Retype, without pictures, the line holding "Task: Collapse the Endpoint filter section" and each line below it through the final line.

(Items from a data source)
++++++++
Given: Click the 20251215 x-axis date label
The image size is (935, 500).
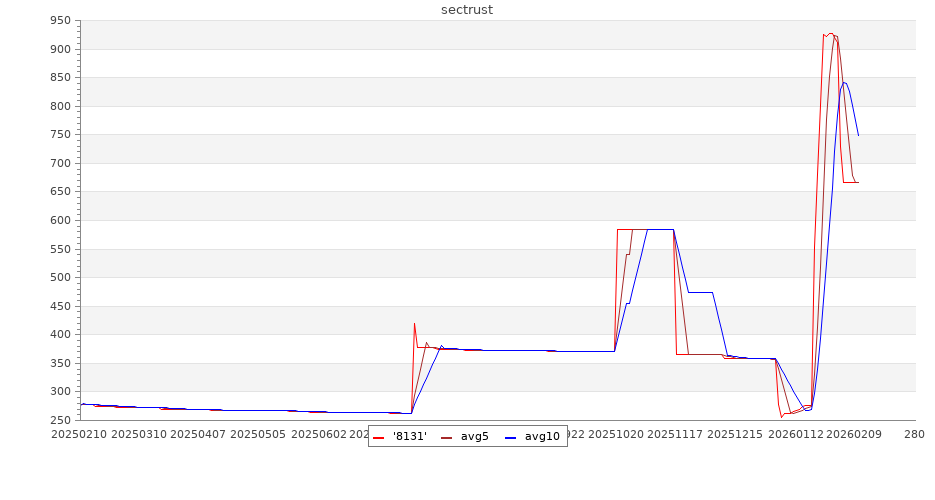Looking at the screenshot, I should coord(736,434).
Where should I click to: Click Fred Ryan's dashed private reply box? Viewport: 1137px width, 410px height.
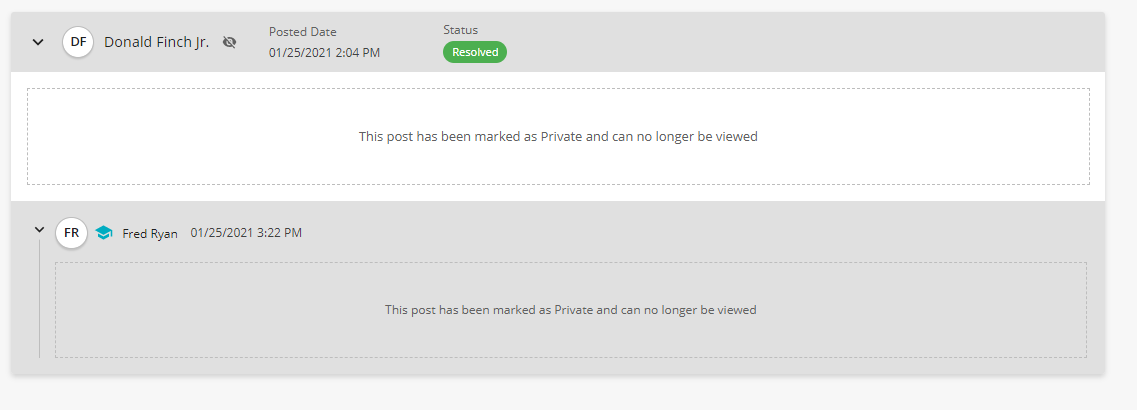[571, 310]
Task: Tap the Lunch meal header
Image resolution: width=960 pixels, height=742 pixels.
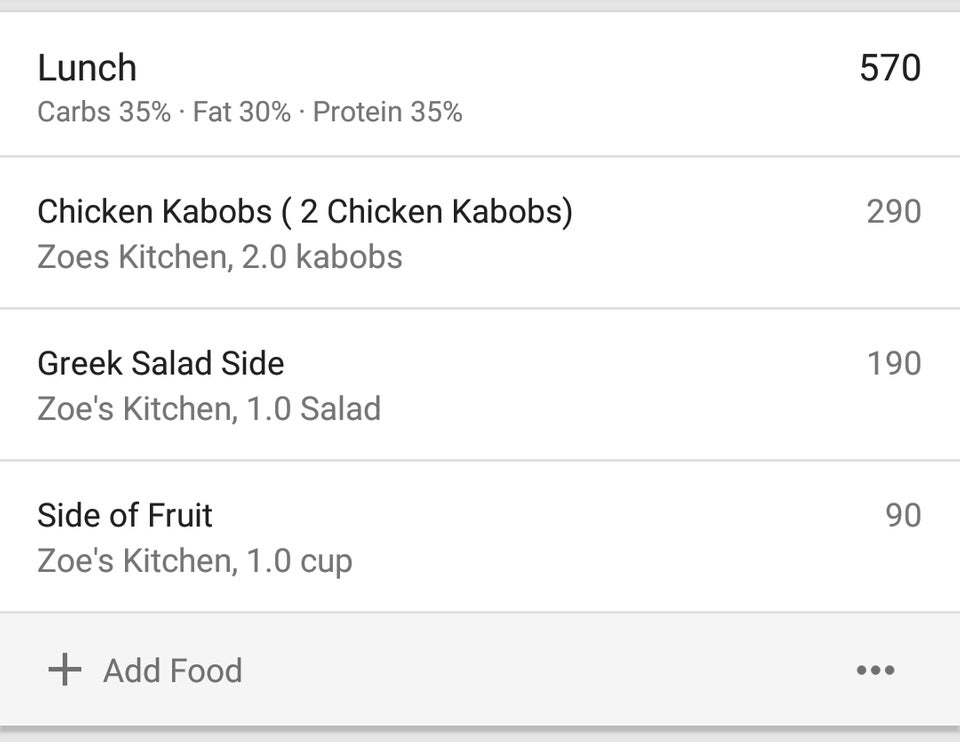Action: click(87, 67)
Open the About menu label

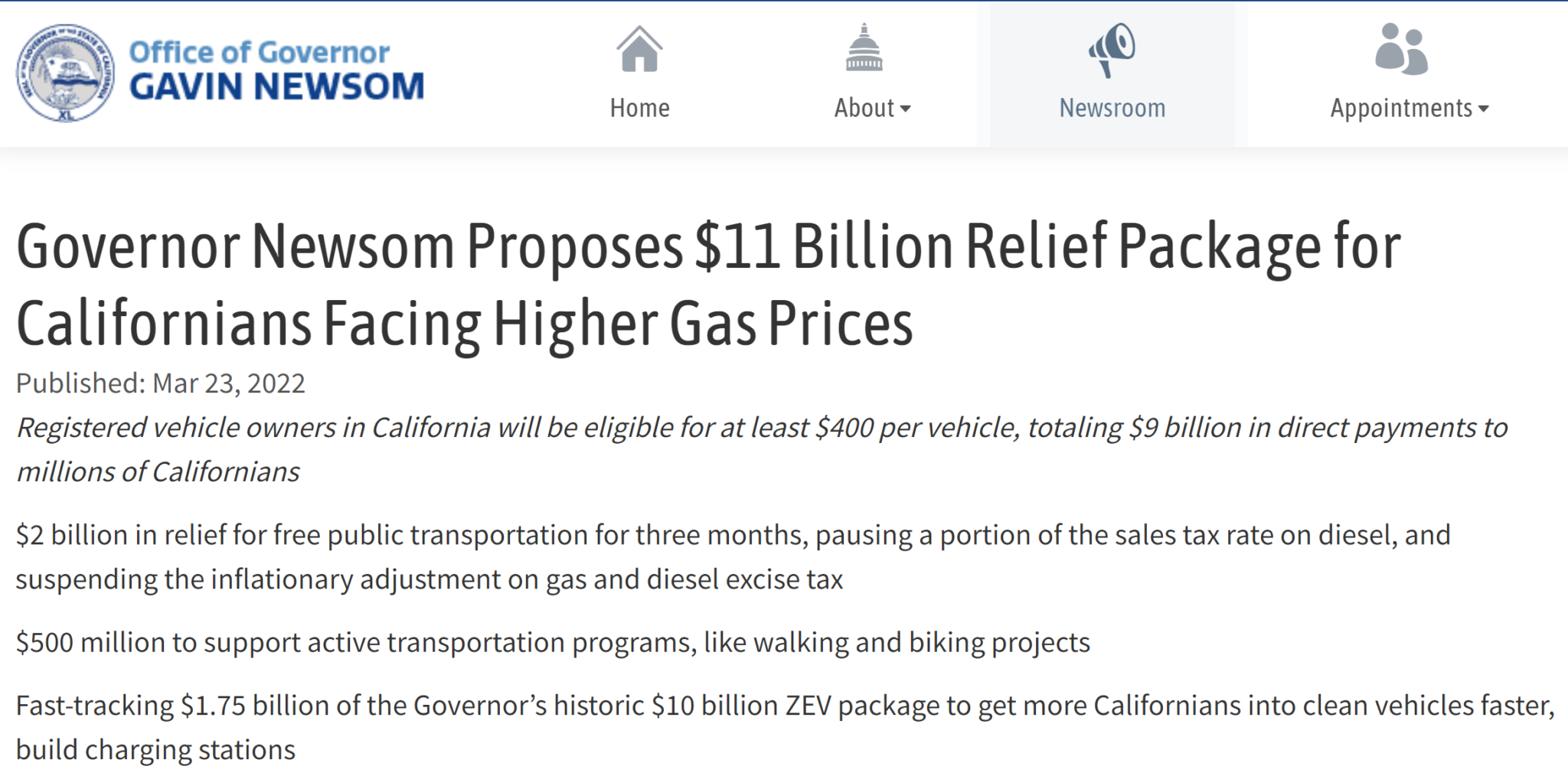click(x=864, y=108)
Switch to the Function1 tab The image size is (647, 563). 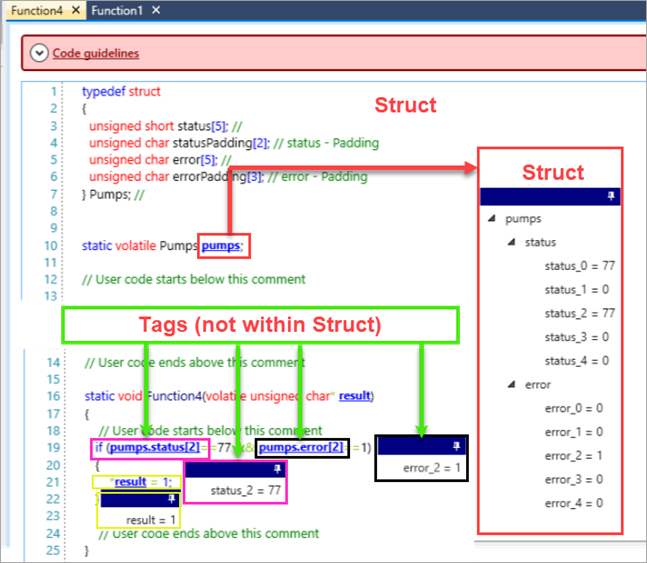(117, 10)
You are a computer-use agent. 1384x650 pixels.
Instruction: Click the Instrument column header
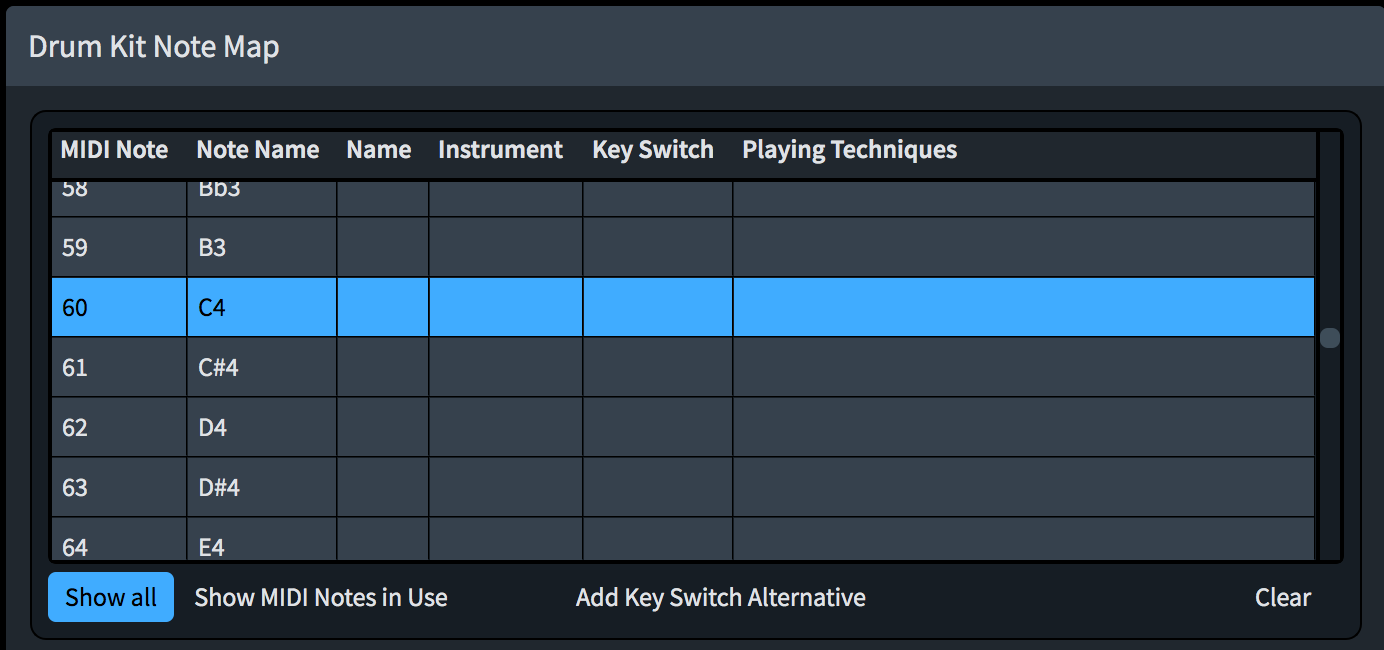coord(500,150)
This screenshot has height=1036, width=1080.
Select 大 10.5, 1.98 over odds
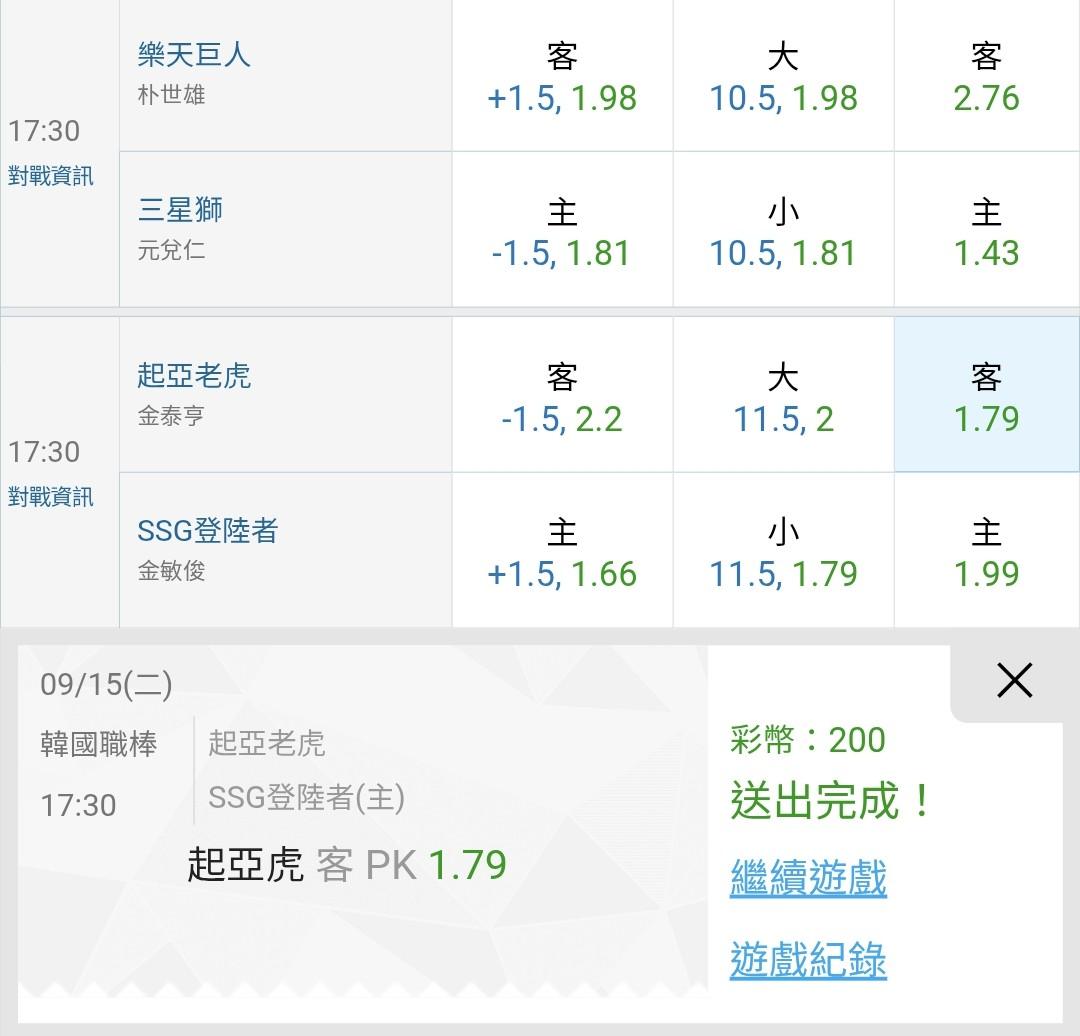pyautogui.click(x=783, y=75)
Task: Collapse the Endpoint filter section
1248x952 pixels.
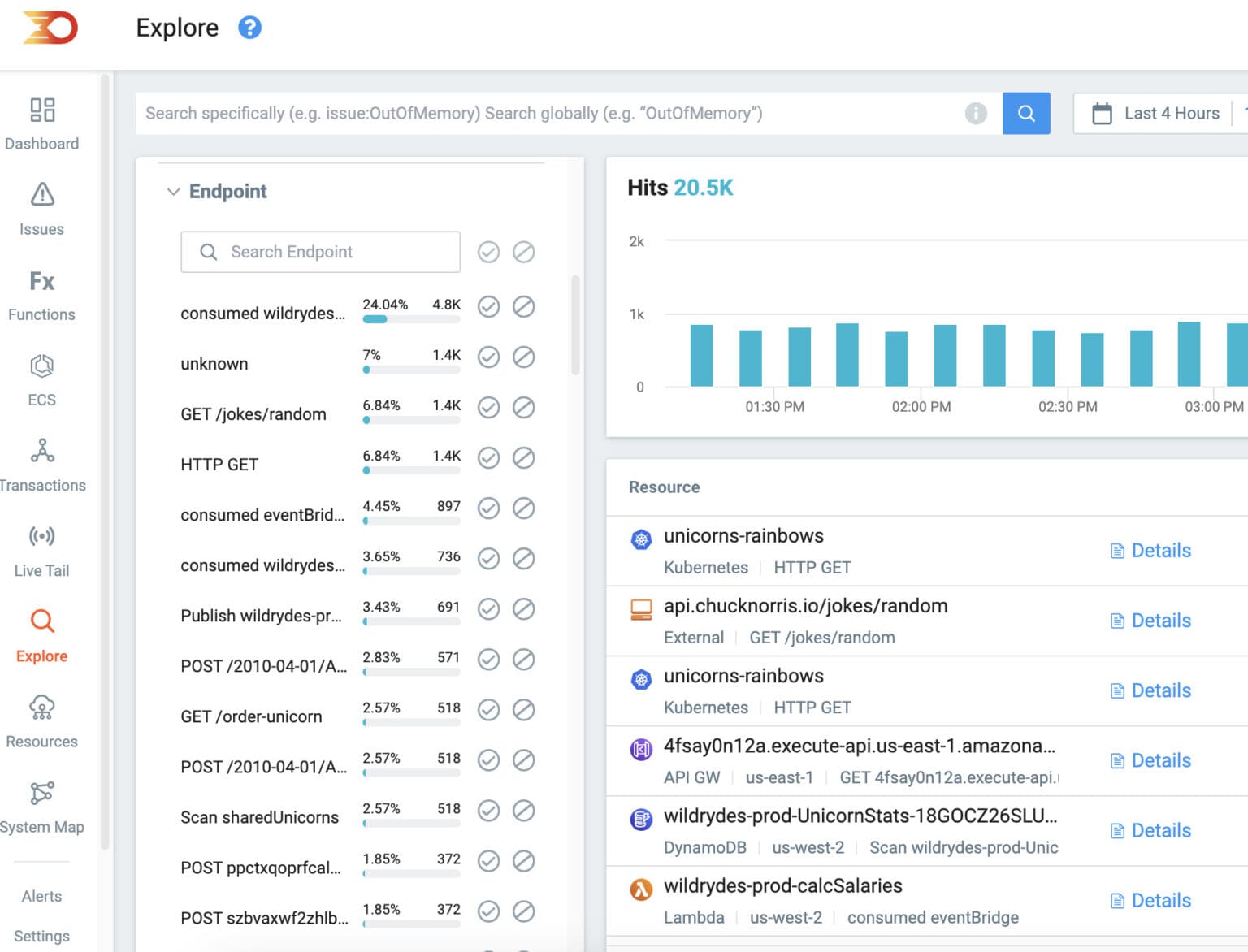Action: [x=174, y=192]
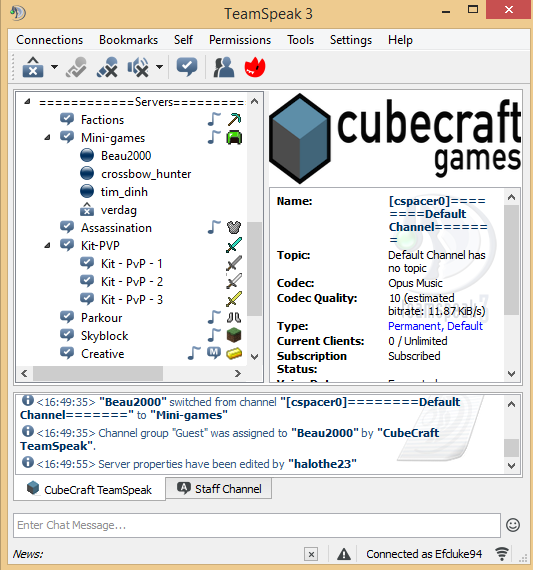Collapse the Kit-PVP channel tree
Screen dimensions: 533x570
pyautogui.click(x=47, y=246)
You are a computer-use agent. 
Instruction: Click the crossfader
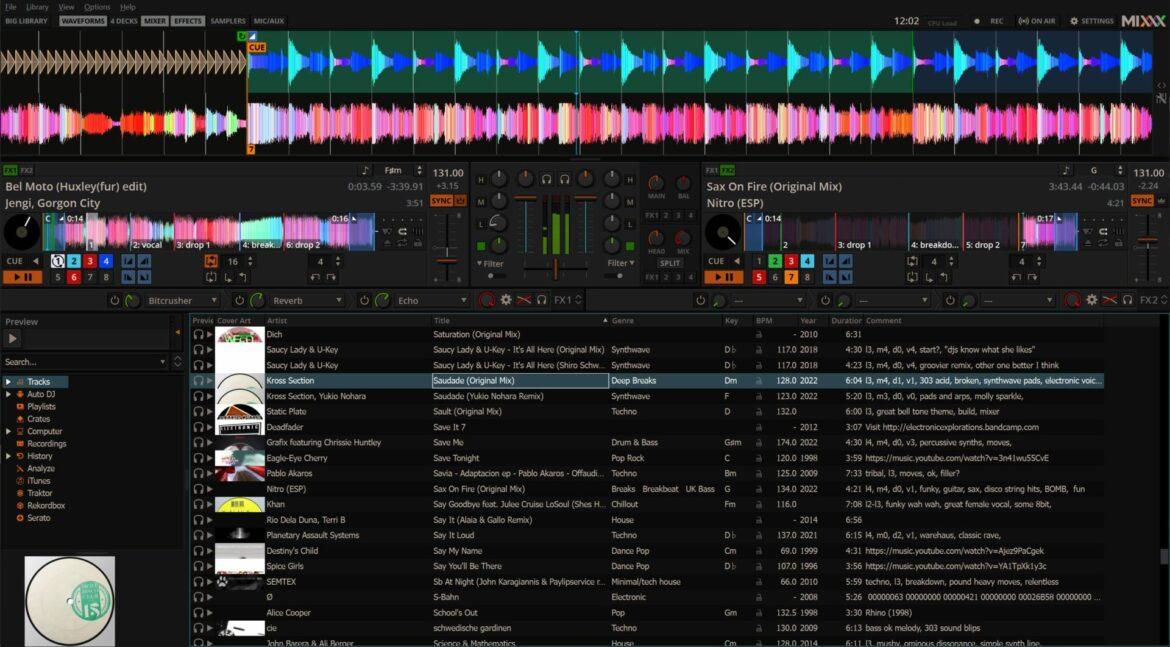tap(555, 269)
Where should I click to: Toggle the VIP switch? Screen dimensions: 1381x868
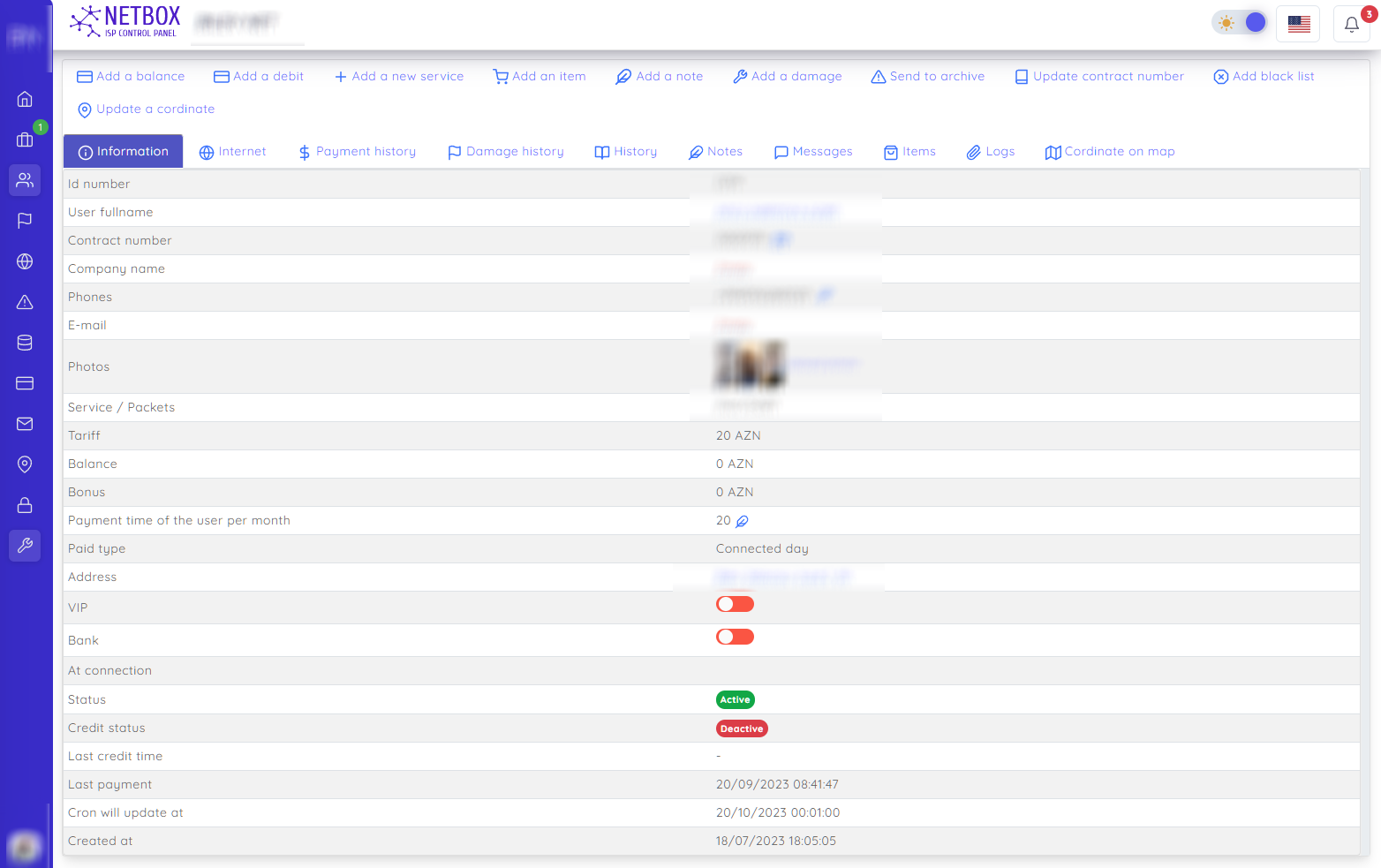(735, 604)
++++++++
• **Final answer**
Task: Collapse the Endpoint filter section
1248x952 pixels.
Action: [x=174, y=192]
Collapse the Kit-PVP channel tree
Screen dimensions: 533x570
pyautogui.click(x=47, y=246)
You are a computer-use agent. 
Instruction: Click the crossfader
tap(555, 269)
Where should I click to: Toggle the VIP switch? Screen dimensions: 1381x868
(735, 604)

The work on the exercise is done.